Conversion at ~4 bytes/token and a mixed average of ~200 tokens/message:
| Working budget | ≈ messages |
|---|---|
| ~16K tokens | ~80 |
| ~32K tokens | ~160 |
| ~64K tokens | ~320 |
Default planning number: ~30K-token working window ≈ 100–150 chat messages. Tool-heavy conversations hold fewer distinct events but more tokens each — except the retention reducer stubs old tool results down to ~10 tokens, so many stubbed pairs cost almost nothing and the count can run higher.
When compaction triggers
Two triggers; for a tool-centric agent the cheap one dominates:
- The deterministic reducers (tool-result retention, sliding window) run on every assembly — they're free, so they're never gated.
- Expensive summarization fires only when the verbatim tail exceeds the working budget — a cost knob set well below the model ceiling, since every context token is re-billed every turn.

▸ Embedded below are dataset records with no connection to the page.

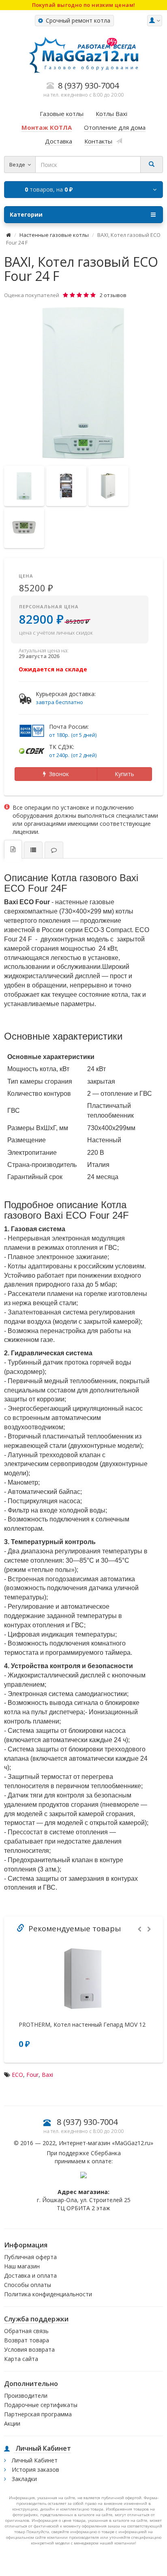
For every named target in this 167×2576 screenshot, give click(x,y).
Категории (26, 214)
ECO (17, 2074)
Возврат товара (26, 2340)
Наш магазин (22, 2266)
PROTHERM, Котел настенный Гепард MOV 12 (82, 2024)
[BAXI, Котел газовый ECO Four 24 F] (83, 383)
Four (32, 2074)
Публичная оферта (30, 2257)
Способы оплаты (27, 2285)
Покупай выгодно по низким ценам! (83, 4)
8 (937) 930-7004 (87, 2121)
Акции (12, 2423)
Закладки (23, 2479)
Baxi (47, 2074)
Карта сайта (21, 2359)
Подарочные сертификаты (40, 2405)
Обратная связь (26, 2331)
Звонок (57, 774)
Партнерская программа (38, 2414)
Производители (25, 2395)
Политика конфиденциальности (48, 2294)
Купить (124, 774)
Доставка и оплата (30, 2275)
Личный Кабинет (34, 2460)
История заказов (34, 2469)
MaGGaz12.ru (132, 2143)
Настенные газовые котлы (54, 234)
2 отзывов (113, 295)
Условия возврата (29, 2349)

Default working budget ~25–50K tokens; hard ceiling ~70–75% of the model window as the never-exceed guard that approximate token-counting's safety margin protects.
Memory per gen_statem
Text content lives in refc binaries: anything over 64 bytes (essentially every
message) goes to the shared binary heap as a ref-counted binary, so the process
heap holds a ~56-byte pointer, not the bytes. The dominant cost is binary, and if
the working set is kept as a ReqLLM.Context of message structs (not a
pre-concatenated prompt string), the same binaries are shared between the message
list and the assembled context rather than duplicated.
For a ~32K-token chat working set (~160 messages):
| Component | ≈ size |
|---|---|
| Text binaries (refc, shared heap) | ~128 KB |
| Struct skeletons (~160 × ~300 B) | ~50 KB |
fsm_state + gen_statem baseline | ~5–10 KB |
| Live data | ~180 KB |
Typical 150–250 KB for an active chat agent. Between GC sweeps RSS runs ~1.5–2×, so budget ~300–400 KB. Tool-heavy with a few large recent results still in full (say 3 × 6K tokens before they age out) adds ~70 KB plus cheap stubs → ~300–600 KB.
Scaling sanity check (text isn't shared across conversations, so it's linear in the active set):
| Active agents | ≈ memory |
|---|---|
| 1,000 | ~200 MB |
| 10,000 | ~2 GB |
Which is exactly why eviction to the log earns its keep, and why footprint must stay flat in length.
Constraints this imposes (honor from day one)
- Keep the working set as
ReqLLM.Context, never a concatenated prompt string. Concatenating doubles the footprint and breaks binary sharing. - Keep the in-memory message struct lean. Per-turn usage, latency, and audit go
to
model_callson disk, not into the in-memory struct — otherwise every process carries data only the debugger wants. - Hibernate before evicting. See
01— hibernate compacts the heap for agents parked inawaiting_input; full idle terminates and persists to the log.